Multimodal Ultrasound Imaging in Breast Imaging-Reporting and Data System 4 Breast Lesions: A Prediction Model for Malignancy.

机构信息

Department of Medical Ultrasound, Shanghai 10th People's Hospital, Ultrasound Research and Education Institute, Tongji University Cancer Center, Tongji University School of Medicine, Shanghai, China; Thyroid Institute, Tongji University School of Medicine, Shanghai, China; Shanghai Center for Thyroid Diseases, Shanghai, China.

Department of Medical Ultrasound, Shanghai 10th People's Hospital, Ultrasound Research and Education Institute, Tongji University Cancer Center, Tongji University School of Medicine, Shanghai, China; Thyroid Institute, Tongji University School of Medicine, Shanghai, China; Shanghai Center for Thyroid Diseases, Shanghai, China.

出版信息

Ultrasound Med Biol. 2020 Dec;46(12):3188-3199. doi: 10.1016/j.ultrasmedbio.2020.08.003. Epub 2020 Sep 4.

Abstract

The purpose of this study was to develop, validate and test a prediction model for discriminating malignant from benign breast lesions using conventional ultrasound (US), US elastography of strain elastography and contrast-enhanced ultrasound (CEUS). The study included 454 patients with breast imaging-reporting and data system (BI-RADS) category 4 breast lesions identified on histologic examinations. Firstly, 228 breast lesions (cohort 1) were analyzed by logistic regression analysis to identify the risk factors, and a breast malignancy prediction model was created.

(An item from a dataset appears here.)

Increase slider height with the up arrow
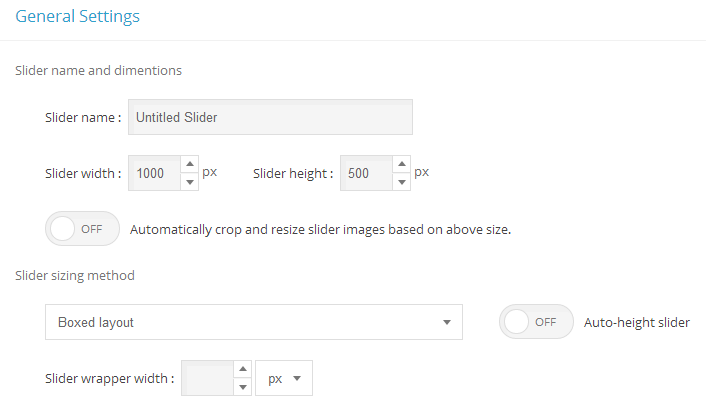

Secondly, the prediction model was validated in cohort 2 (84 patients) and tested in cohort 3 (142 patients) by using analysis of the area under the receiver operating characteristic curve (AUC). Univariate regression indicated that age ≥40 y, taller than wide shape on US, early hyperenhancement on CEUS and enlargement of enhancement area on CEUS were independent risk factors for breast malignancy (all p < 0.05). The logistic regression equation was established as follows: p = 1/1+Exp∑[-5.066 + 3.125 x (if age ≥40 y) + 1.943 x (if taller than wide shape) + 1.479 x (if early hyperenhancement) + 4.167 x (if enlargement of enhancement area). The prediction model showed good discrimination performance with an AUC of 0.967 in cohort 1, 0.948 in cohort 2 and 0.920 in cohort 3. By using the prediction model to selectively downgrade category 4a lesions, the re-rated BI-RADS yield an AUC of 0.880 (95% confidence interval [CI], 0.794-0.965) in cohort 2 and 0.870 (95% CI, 0.801-0.939) in cohort 3. The specificity increased from 0.0% (0/35) to 80.0% (28/35) without loss of sensitivity (from 100.0% to 95.9%, p = 0.153) in cohort 2. Similarly, the specificity increased from 0.0% (0/58) to 77.6% (45/58) without loss of sensitivity (from 100.0% to 96.4%, p = 0.081) in cohort 3. Multimodal US showed good diagnostic performance in predicting breast malignancy of BI-RADS category 4 lesions. Although the loss of sensitivity was existing, the addition of multimodal US to US BI-RADS could improve the specificity in BI-RADS category 4 lesions, which reduced unnecessary biopsies.

摘要

本研究旨在开发、验证和测试一种使用常规超声(US)、应变弹性成像和对比增强超声(CEUS)鉴别乳腺良恶性病变的预测模型。该研究纳入了 454 例经组织学检查证实为乳腺影像报告和数据系统(BI-RADS)4 类乳腺病变的患者。首先,对 228 例乳腺病变(队列 1)进行逻辑回归分析,以确定风险因素,并建立乳腺恶性肿瘤预测模型。其次,在队列 2(84 例)和队列 3(142 例)中使用受试者工作特征曲线(ROC)下面积(AUC)分析验证预测模型。单因素回归分析表明,年龄≥40 岁、US 上呈 taller than wide 形状、CEUS 早期强化和 CEUS 强化面积增大是乳腺恶性肿瘤的独立危险因素(均 P<0.05)。逻辑回归方程如下:p=1/1+Exp∑[-5.066+3.125x(年龄≥40 岁)+1.943x(taller than wide 形状)+1.479x(早期强化)+4.167x(强化面积增大)]。该预测模型在队列 1 中的 AUC 为 0.967,在队列 2 中的 AUC 为 0.948,在队列 3 中的 AUC 为 0.920,具有良好的判别性能。使用预测模型选择性降低 4a 类病变的 BI-RADS 分级,重新评级的 BI-RADS 在队列 2 中的 AUC 为 0.880(95%置信区间[CI]:0.794-0.965),在队列 3 中的 AUC 为 0.870(95%CI:0.801-0.939)。在队列 2 中,特异性从 0.0%(0/35)增加到 80.0%(28/35),而敏感性没有降低(从 100.0%降至 95.9%,P=0.153);在队列 3 中,特异性从 0.0%(0/58)增加到 77.6%(45/58),而敏感性没有降低(从 100.0%降至 96.4%,P=0.081)。多模态超声在预测 BI-RADS 4 类病变的乳腺恶性肿瘤方面具有良好的诊断性能。虽然敏感性有所降低,但在 US BI-RADS 中增加多模态 US 可以提高 BI-RADS 4 类病变的特异性,从而减少不必要的活检。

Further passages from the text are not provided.